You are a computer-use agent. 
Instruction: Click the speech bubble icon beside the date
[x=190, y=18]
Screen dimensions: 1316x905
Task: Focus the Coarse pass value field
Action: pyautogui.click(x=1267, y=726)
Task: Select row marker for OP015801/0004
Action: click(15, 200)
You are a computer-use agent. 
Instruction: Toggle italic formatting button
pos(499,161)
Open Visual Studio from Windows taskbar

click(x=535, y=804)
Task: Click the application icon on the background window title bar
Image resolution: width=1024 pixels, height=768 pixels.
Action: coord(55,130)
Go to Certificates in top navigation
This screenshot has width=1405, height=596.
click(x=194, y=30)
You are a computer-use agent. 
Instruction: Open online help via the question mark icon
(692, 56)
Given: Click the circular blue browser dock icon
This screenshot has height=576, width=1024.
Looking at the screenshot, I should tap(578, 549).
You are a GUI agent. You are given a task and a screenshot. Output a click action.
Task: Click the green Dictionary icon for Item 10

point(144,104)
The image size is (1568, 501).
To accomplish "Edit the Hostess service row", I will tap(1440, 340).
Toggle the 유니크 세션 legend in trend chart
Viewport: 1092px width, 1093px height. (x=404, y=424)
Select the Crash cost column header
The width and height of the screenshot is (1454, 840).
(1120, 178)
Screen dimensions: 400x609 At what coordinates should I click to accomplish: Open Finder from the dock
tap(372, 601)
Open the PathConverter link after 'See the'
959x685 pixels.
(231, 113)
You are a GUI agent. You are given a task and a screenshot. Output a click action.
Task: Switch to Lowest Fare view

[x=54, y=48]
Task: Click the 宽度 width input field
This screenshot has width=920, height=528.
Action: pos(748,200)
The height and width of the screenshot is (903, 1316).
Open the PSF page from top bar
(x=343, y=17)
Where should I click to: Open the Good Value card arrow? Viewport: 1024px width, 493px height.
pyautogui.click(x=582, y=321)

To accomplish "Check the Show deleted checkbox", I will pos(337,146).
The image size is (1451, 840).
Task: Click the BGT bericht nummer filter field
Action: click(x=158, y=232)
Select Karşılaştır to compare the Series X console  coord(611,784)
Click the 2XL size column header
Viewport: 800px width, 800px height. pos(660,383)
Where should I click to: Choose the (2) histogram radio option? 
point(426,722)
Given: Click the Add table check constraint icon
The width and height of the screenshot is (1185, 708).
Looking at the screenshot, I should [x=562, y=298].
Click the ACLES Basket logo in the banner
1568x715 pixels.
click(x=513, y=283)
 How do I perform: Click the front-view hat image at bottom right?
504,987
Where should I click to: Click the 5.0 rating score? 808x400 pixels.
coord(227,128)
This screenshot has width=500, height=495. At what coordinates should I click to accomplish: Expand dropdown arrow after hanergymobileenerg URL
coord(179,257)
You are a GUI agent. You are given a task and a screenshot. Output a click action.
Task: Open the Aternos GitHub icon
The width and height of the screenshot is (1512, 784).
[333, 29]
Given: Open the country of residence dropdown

--------------------------------

- WHAT IS BEING ASKED
Repeat all of the data above line for line, changing nothing.

- THE RESPONSE
You are a computer-use agent. 
Instruction: Click the speech bubble icon beside the date
[x=190, y=18]
Screen dimensions: 1316x905
Task: Focus the Coarse pass value field
Action: pyautogui.click(x=1267, y=726)
Task: Select row marker for OP015801/0004
Action: click(15, 200)
You are a computer-use agent. 
Instruction: Toggle italic formatting button
pos(499,161)
Open Visual Studio from Windows taskbar

click(x=535, y=804)
Task: Click the application icon on the background window title bar
Image resolution: width=1024 pixels, height=768 pixels.
Action: coord(55,130)
Go to Certificates in top navigation
This screenshot has width=1405, height=596.
click(x=194, y=30)
You are a computer-use agent. 
Instruction: Open online help via the question mark icon
(692, 56)
Given: Click the circular blue browser dock icon
This screenshot has height=576, width=1024.
Looking at the screenshot, I should tap(578, 549).
You are a GUI agent. You are given a task and a screenshot. Output a click action.
Task: Click the green Dictionary icon for Item 10

point(144,104)
The image size is (1568, 501).
To accomplish "Edit the Hostess service row", I will tap(1440, 340).
Toggle the 유니크 세션 legend in trend chart
Viewport: 1092px width, 1093px height. (x=404, y=424)
Select the Crash cost column header
The width and height of the screenshot is (1454, 840).
(1120, 178)
Screen dimensions: 400x609 At what coordinates should I click to accomplish: Open Finder from the dock
tap(372, 601)
Open the PathConverter link after 'See the'
959x685 pixels.
(231, 113)
You are a GUI agent. You are given a task and a screenshot. Output a click action.
Task: Switch to Lowest Fare view

[x=54, y=48]
Task: Click the 宽度 width input field
This screenshot has width=920, height=528.
Action: pos(748,200)
The height and width of the screenshot is (903, 1316).
Open the PSF page from top bar
(x=343, y=17)
Where should I click to: Open the Good Value card arrow? Viewport: 1024px width, 493px height.
pyautogui.click(x=582, y=321)

To accomplish "Check the Show deleted checkbox", I will pos(337,146).
The image size is (1451, 840).
Task: Click the BGT bericht nummer filter field
Action: click(x=158, y=232)
Select Karşılaştır to compare the Series X console  coord(611,784)
Click the 2XL size column header
Viewport: 800px width, 800px height. pos(660,383)
Where should I click to: Choose the (2) histogram radio option? 
point(426,722)
Given: Click the Add table check constraint icon
The width and height of the screenshot is (1185, 708).
Looking at the screenshot, I should [x=562, y=298].
Click the ACLES Basket logo in the banner
1568x715 pixels.
click(x=513, y=283)
 How do I perform: Click the front-view hat image at bottom right?
504,987
Where should I click to: Click the 5.0 rating score? 808x400 pixels.
coord(227,128)
This screenshot has width=500, height=495. At what coordinates should I click to accomplish: Expand dropdown arrow after hanergymobileenerg URL
coord(179,257)
You are a GUI agent. You are given a task and a screenshot. Output a click action.
Task: Open the Aternos GitHub icon
The width and height of the screenshot is (1512, 784).
[333, 29]
Given: Open the country of residence dropdown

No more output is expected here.